Generative AI and large language model applications like ChatGPT have entered the toolbox of a growing segment of U.S. students.
Expecting the use of AI to only become more prevalent in schools with time, researchers at the College of William & Mary recently studied its impact on learning outcomes in early computer science courses.
“I feel like this is … not just a research topic,” said Janice Zhang, who led the research team. “It’s a very social topic. It has a social impact behind it.”
A Pew Research Center study from 2023 found about one in five U.S. teens who had heard of ChatGPT used it on schoolwork. A different survey from February 2024 found that more than a third of college students did so.
Zhang and her team published their study in July, the first study on the topic that looked at changes in subjects over a period of time.
The research centered around the introduction of an AI assistant called CodeTutor, which the researchers developed, to a group of 50 lower-division computer science students. This experimental group was able to access the tool throughout the semester to help with coding homework and answer questions about the course content.
The data collected from this group was compared internally and externally to another group of students that did not have access to CodeTutor.
The group with access to the tool, “the experimental group” as graduate student researcher Wenhan Lyu called them, “actually improved when compared to the control group without it.”
In addition to seeing higher grades in the group that could access CodeTutor, Zhang said students in the experimental group without prior experience with ChatGPT-style applications performed even better.
“We don’t have a conclusive response towards why we see that,” Zhang said. “That will really require a follow-up … study. I think that’s something we will plan to do in the upcoming fall.”
While those with access to CodeTutor achieved higher grades on average, researchers said students felt the tool became less effective the further they got into the course. Students turned more and more to human teaching assistants with questions instead as the material moved into units that required more critical thinking.
The study has led to future questions for researchers to consider, such as what role the quality of prompts entered into CodeTutor or ChatGPT plays in learning outcomes.
“Maybe the prompts [better performers] ask are better,” Zhang said.

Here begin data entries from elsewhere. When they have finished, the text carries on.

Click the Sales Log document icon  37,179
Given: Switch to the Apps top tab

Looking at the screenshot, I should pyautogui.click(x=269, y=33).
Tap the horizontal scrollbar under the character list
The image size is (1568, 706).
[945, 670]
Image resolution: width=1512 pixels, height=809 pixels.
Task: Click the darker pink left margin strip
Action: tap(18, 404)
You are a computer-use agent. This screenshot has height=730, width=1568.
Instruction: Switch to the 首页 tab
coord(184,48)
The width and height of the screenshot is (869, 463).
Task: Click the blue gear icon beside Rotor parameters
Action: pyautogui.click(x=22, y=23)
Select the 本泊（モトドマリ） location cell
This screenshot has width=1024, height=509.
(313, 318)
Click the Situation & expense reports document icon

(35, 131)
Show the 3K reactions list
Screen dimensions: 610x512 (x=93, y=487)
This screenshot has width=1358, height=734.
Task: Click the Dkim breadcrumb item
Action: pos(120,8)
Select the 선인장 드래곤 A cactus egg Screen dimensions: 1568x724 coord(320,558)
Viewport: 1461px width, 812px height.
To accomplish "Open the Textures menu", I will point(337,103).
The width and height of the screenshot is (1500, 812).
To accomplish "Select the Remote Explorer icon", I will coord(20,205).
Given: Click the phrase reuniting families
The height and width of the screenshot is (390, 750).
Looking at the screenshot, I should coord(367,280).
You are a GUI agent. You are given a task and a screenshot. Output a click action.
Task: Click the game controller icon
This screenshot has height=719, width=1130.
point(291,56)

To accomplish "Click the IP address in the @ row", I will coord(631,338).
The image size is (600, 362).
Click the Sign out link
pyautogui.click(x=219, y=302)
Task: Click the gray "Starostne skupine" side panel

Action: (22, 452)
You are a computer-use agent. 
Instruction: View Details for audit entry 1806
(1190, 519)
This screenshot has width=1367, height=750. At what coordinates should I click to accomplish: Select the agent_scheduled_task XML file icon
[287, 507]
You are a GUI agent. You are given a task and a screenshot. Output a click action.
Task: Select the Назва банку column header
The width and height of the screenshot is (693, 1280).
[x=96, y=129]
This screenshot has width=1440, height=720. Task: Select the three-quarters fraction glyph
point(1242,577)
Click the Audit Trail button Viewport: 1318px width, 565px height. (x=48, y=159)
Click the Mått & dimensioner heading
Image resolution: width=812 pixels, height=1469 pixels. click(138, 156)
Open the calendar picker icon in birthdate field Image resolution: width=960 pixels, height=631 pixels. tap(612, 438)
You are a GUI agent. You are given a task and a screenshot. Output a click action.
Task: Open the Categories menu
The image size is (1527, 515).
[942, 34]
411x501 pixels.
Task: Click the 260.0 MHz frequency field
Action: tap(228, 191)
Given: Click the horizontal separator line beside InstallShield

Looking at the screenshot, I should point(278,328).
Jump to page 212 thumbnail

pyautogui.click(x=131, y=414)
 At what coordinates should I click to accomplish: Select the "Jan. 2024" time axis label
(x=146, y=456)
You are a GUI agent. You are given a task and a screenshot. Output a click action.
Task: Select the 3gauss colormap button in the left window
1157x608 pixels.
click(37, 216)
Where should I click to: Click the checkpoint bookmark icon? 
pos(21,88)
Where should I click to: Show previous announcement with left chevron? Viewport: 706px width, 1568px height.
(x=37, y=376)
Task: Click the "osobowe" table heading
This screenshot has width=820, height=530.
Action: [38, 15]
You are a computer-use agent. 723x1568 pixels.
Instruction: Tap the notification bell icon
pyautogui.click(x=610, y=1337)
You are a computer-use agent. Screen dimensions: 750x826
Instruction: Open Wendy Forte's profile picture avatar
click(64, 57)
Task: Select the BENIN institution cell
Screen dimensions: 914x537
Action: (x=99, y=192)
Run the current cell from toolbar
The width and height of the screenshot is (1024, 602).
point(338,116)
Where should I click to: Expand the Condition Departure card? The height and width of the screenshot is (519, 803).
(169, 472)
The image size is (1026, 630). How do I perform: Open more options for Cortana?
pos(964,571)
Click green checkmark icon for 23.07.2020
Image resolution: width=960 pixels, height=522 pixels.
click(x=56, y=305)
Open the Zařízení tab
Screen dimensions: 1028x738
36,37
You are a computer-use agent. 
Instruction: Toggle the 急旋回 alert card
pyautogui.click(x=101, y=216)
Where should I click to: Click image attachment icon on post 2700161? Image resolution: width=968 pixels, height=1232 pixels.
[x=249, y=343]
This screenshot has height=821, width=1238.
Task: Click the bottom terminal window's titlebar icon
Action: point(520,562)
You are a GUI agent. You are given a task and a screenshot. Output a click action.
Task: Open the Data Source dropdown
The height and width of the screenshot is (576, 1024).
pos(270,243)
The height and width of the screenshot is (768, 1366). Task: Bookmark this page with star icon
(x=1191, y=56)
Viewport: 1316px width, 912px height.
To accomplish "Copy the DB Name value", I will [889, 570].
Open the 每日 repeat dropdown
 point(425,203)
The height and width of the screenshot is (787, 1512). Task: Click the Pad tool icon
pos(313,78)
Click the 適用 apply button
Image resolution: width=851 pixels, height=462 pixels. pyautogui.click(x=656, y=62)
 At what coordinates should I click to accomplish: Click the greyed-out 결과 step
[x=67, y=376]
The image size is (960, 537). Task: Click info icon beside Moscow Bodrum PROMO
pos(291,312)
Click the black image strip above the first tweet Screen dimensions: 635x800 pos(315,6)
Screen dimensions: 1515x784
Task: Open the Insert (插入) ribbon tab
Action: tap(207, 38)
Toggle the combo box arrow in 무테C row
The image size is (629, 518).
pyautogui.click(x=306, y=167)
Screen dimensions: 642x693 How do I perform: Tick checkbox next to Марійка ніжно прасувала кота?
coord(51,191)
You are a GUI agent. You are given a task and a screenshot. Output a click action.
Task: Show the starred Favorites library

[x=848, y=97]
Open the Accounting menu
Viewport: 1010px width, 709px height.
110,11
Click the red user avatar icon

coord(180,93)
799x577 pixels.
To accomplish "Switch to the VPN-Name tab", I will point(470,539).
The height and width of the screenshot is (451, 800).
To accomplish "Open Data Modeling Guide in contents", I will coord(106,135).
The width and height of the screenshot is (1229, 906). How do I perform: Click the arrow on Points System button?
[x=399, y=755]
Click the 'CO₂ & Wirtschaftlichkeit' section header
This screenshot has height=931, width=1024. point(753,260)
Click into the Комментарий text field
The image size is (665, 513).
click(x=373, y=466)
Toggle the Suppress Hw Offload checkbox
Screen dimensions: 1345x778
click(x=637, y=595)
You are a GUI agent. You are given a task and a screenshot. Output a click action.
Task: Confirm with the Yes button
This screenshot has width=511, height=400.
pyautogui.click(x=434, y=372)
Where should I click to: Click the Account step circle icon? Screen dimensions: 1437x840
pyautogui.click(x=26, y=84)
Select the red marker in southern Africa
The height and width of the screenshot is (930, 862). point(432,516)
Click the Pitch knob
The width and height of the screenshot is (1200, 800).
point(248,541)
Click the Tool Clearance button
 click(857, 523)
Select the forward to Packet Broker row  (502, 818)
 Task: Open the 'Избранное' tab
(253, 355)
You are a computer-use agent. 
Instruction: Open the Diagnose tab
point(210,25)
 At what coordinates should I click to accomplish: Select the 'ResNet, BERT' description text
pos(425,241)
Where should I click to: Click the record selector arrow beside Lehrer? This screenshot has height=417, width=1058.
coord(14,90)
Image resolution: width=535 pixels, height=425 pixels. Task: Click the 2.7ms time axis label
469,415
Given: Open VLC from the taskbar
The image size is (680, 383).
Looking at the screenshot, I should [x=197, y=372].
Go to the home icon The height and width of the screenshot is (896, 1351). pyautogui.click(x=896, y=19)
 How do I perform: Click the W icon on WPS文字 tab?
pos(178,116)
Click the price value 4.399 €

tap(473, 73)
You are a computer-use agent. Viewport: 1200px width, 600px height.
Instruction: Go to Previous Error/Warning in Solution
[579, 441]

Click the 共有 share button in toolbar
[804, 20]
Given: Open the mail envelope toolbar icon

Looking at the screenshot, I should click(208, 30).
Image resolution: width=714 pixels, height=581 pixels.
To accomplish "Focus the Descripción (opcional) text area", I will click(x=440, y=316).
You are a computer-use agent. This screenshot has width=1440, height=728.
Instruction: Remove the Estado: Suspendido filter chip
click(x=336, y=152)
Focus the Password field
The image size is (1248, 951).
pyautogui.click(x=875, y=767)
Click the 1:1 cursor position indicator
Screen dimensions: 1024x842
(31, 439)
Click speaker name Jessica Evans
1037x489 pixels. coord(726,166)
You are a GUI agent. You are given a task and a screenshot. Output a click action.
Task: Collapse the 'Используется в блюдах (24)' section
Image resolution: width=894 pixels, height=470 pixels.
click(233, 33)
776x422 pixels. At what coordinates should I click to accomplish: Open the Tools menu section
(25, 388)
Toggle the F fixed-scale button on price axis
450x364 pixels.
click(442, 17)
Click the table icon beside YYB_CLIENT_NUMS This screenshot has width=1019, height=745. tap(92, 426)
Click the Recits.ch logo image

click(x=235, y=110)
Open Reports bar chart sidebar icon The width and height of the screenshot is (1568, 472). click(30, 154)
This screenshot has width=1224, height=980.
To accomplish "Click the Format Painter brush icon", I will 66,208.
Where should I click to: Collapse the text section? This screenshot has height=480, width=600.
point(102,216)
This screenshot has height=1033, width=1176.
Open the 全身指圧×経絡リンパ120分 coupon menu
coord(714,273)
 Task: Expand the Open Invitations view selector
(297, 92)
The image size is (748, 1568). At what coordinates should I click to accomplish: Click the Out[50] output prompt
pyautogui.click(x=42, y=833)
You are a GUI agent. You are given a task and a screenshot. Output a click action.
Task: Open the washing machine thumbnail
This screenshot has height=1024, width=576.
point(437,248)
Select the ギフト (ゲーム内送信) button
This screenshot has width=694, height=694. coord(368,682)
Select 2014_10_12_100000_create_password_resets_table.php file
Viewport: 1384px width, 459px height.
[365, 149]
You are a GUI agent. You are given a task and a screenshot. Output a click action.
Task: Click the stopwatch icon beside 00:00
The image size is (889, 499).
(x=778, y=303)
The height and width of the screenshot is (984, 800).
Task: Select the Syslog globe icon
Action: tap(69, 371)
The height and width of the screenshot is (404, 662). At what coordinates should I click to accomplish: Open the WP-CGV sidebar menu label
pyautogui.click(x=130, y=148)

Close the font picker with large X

Zhang said the “garbage in, garbage out” idiom rings true when it comes to the current iteration of applications like ChatGPT. She hypothesized that students who better understand the “art of asking good questions” typically received better responses from CodeTutor and performed better in the course.
This is backed up by the finding that nearly two-thirds of prompts entered by students were “unsatisfactory” to the research team, lacking in context necessary for relevant outputs.
Questions also remain around the use of generative AI in courses for different fields. Researchers expect tools like CodeTutor would have varying degrees of success.
“We need to design in which class, or in which scenario, this generative AI can be a good virtual assistant,” said Yimeng Wang, another graduate student researcher on the team.
Zhang hopes instructors can keep an open mind about its future in the classroom. Generative AI and large language model tools aren’t going away any time soon, she said.
“Decades ago, we [didn’t] even have Google,” Zhang said. “Now we have Google. Well, do we see a significant change in terms of critical thinking?”
“It’s not really about the tools, but more about how can we foster this critical thinking from the very beginning of education?”